Supreme Court

New York Times Pundit Can't Understand Why Libertarians Would Criticize Chief Justice Roberts

"It is not our job to protect the people from the consequences of their political choices."


Linda Greenhouse, chief legal pundit at The New York Times, can't seem to understand why some folks on the right don't agree with the deferential stance adopted by Chief Justice John Roberts in his 2012 decision upholding Obamacare. Writing this week at the Times, Greenhouse points with dismay at recent articles by Georgetown law professor Randy Barnett and Cato Institute legal scholar Ilya Shapiro, both of which fault the chief justice for his judicial passivity in the health care case. "Not so long ago, 'judicial restraint' was a conservative goal against which judicial performance was measured.

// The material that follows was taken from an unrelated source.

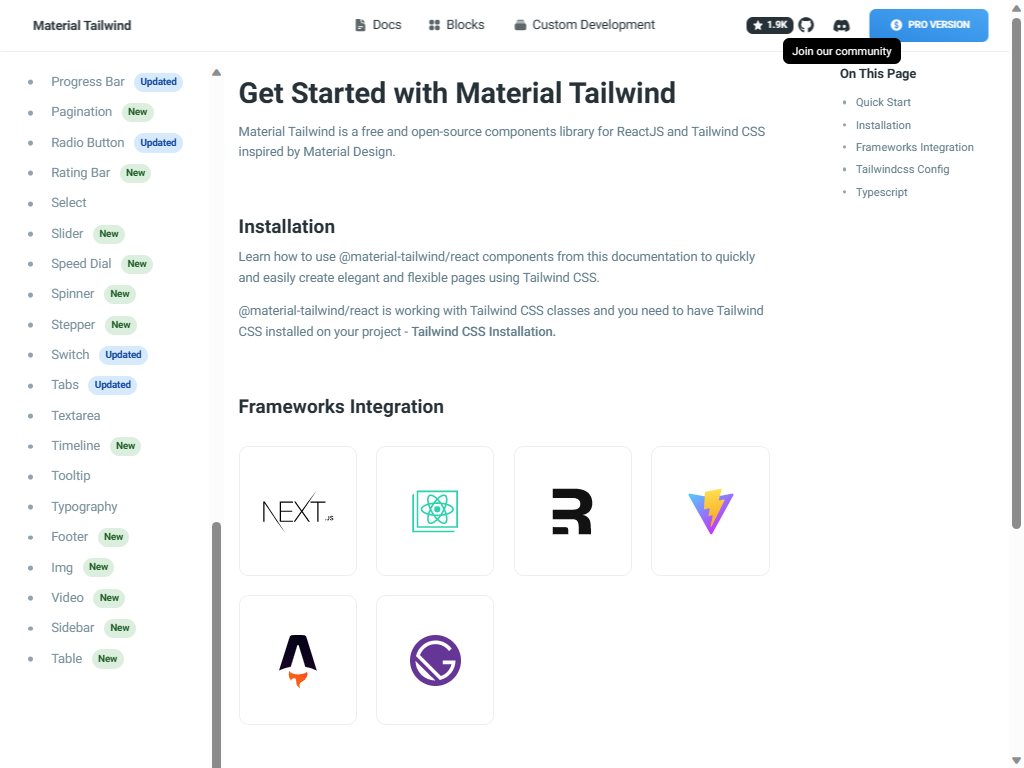Click the 1.9K star badge

coord(768,25)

Now it's an epithet hurled at, of all people, Chief Justice Roberts," Greenhouse writes. "Are conservatives at all abashed at taking the vocabulary they grew up with and flipping it so openly?"

Greenhouse seems to be under the mistaken impression that every single member of the conservative legal movement—including self-identified libertarians like Barnett and Shapiro—is required to march in lockstep support of judicial restraint. The reality, of course, is quite different. As faithful readers of Reason magazine are well aware, libertarian and conservative legal thinkers have been debating the pros and cons of judicial restraint for some time now. Broadly speaking, conservative advocates of judicial deference, such as Chief Justice Roberts, maintain that unelected judges should be extremely wary about overturning the acts of the democratically accountable branches of government. That's why Roberts wrote the following while upholding Obamacare: "It is not our job to protect the people from the consequences of their political choices."

Libertarian legal thinkers, by contrast, have been fighting tooth and nail against judicial deference for the better part of three decades. Under the libertarian view, Roberts failed to do his judicial duty because it most certainly is the job of the Supreme Court to act as a constitutional check on the other branches of government—even when such judicial activity means that unelected justices end up thwarting the will of a democratic majority.

As I said, this debate has been going on in conservative and libertarian legal circles for quite a while now (and has even reached the U.S. Supreme Court on more than once occasion). If Linda Greenhouse ever wants to get herself up to speed on this particular issue, there's a certain book I'd be happy to recommend.